# installing openldap23 or 24 is a no go



## bluethundr (Jul 21, 2010)

Hello, I am attempting to install openldap on freebsd 8.1 but unfortunately the port install is erroring out.


```
[root@lbsd8-1:/usr/local/etc/openldap] #:portinstall net/openldap23-server
[Updating the pkgdb <format:bdb_btree> in /var/db/pkg ... - 631 packages found (-0 +1) . done]
[Gathering depends for net/openldap23-server ........ done]
--->  Installing 'openldap-client-2.3.43' from a port (net/openldap23-client)
--->  Building '/usr/ports/net/openldap23-client'
===>  Cleaning for openldap-client-2.3.43

===>  openldap-client-2.3.43 conflicts with installed package(s): 
      openldap-client-2.4.18

      They install files into the same place.
      Please remove them first with pkg_delete(1).
*** Error code 1

Stop in /usr/ports/net/openldap23-client.
** Command failed [exit code 1]: /usr/bin/script -qa /tmp/portinstall20100721-7952-1m9xchw-0 env make
** Fix the problem and try again.
--->  Skipping 'net/openldap23-server' because a requisite port 'net/openldap23-client' failed (specify -k to force)
** Listing the failed packages (-:ignored / *:skipped / !:failed)
	! net/openldap23-client	(unknown build error)
	* net/openldap23-server
```

I am _very_ new to bsd.
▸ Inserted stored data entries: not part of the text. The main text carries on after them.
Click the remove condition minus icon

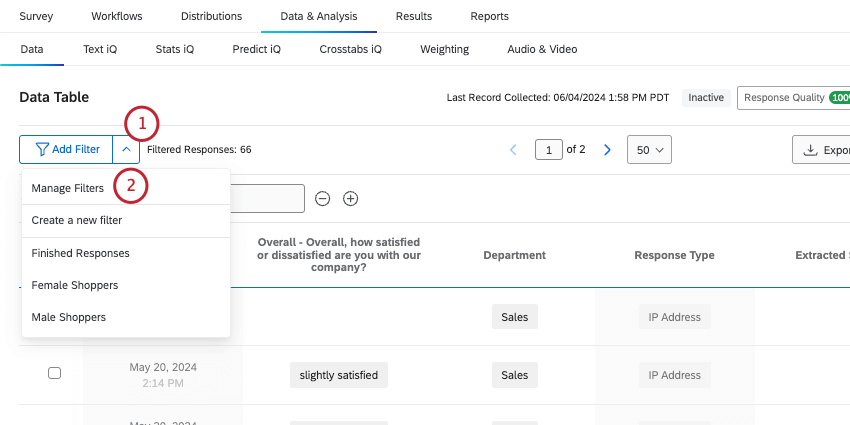(323, 198)
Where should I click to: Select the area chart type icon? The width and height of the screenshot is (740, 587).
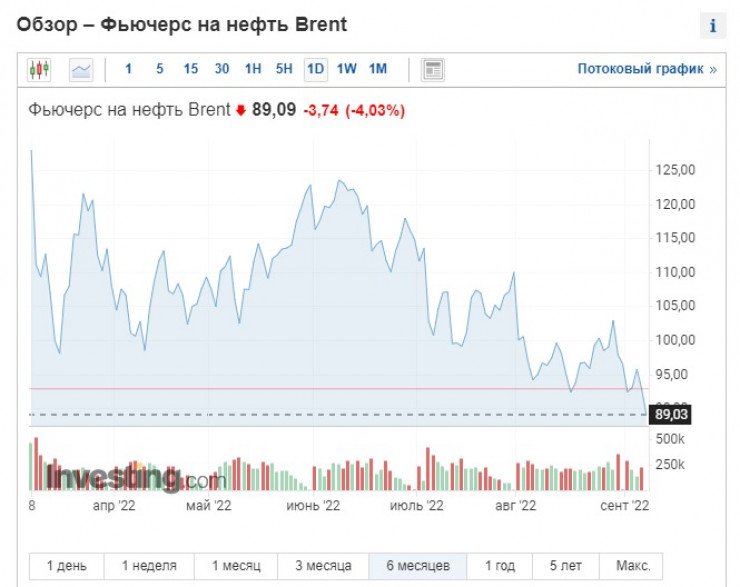coord(81,70)
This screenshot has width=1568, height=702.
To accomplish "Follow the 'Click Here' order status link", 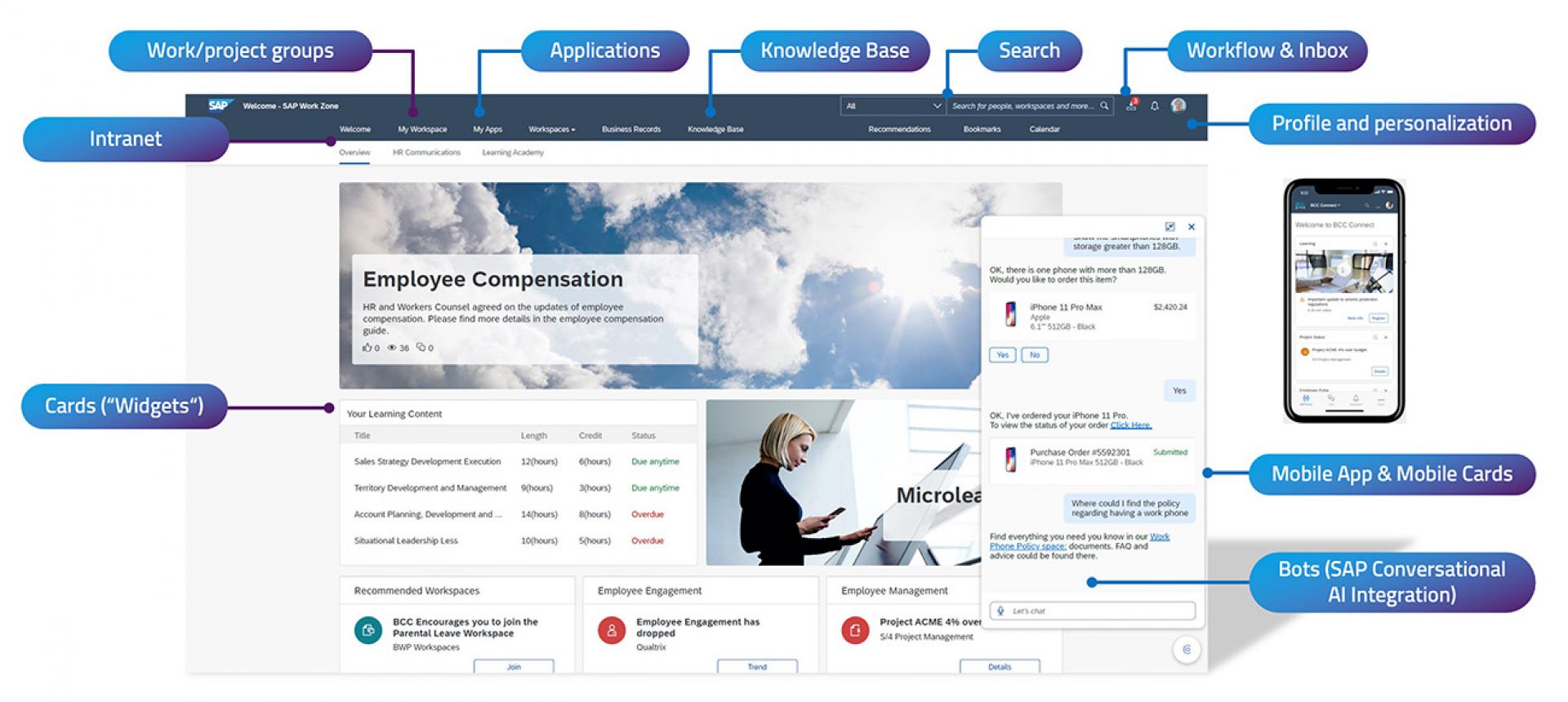I will tap(1130, 425).

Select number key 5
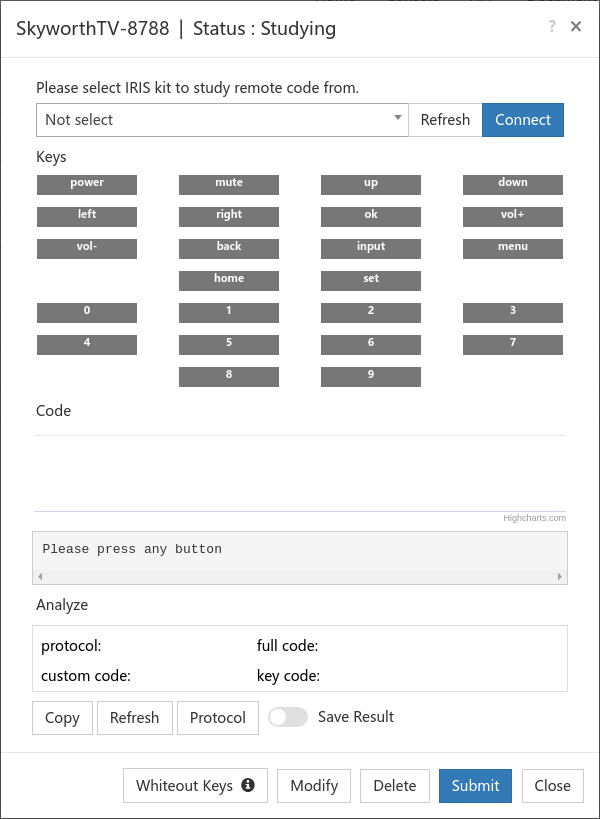coord(229,344)
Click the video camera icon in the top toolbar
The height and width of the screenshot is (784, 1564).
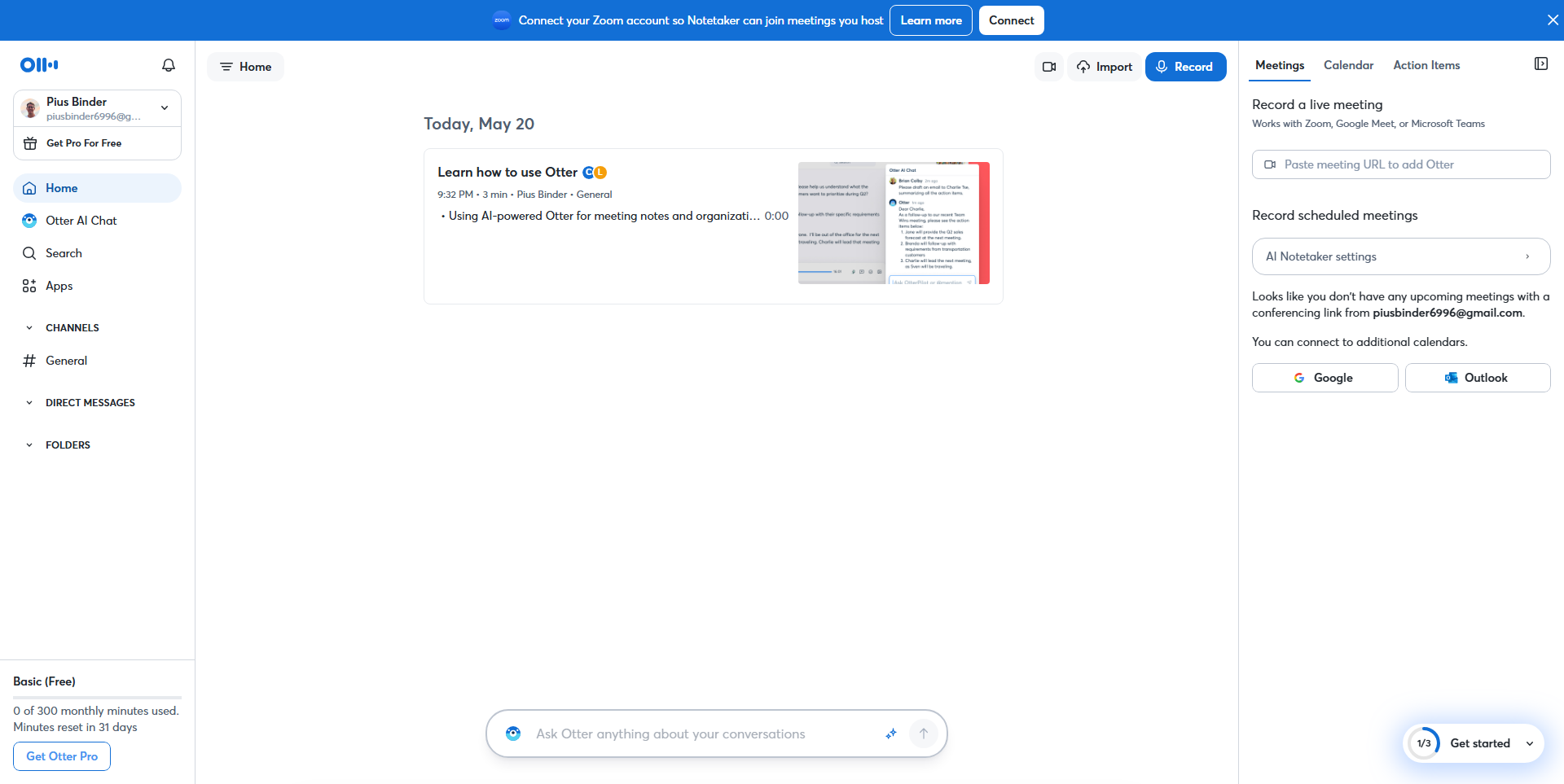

Can someone please help me over this hump?


----------



## gordon@ (Jul 21, 2010)

From what you posted, you are having a conflict with the 2.4 openldap that appears to already be installed.


----------



## SirDice (Jul 21, 2010)

More specifically, openldap24-client is already installed. pkg_delete it if you want to install openldap23-server.


----------



## bluethundr (Jul 24, 2010)

*success*

pkg_deleting the old version worked. openldap is installed. thanks for the tip!


----------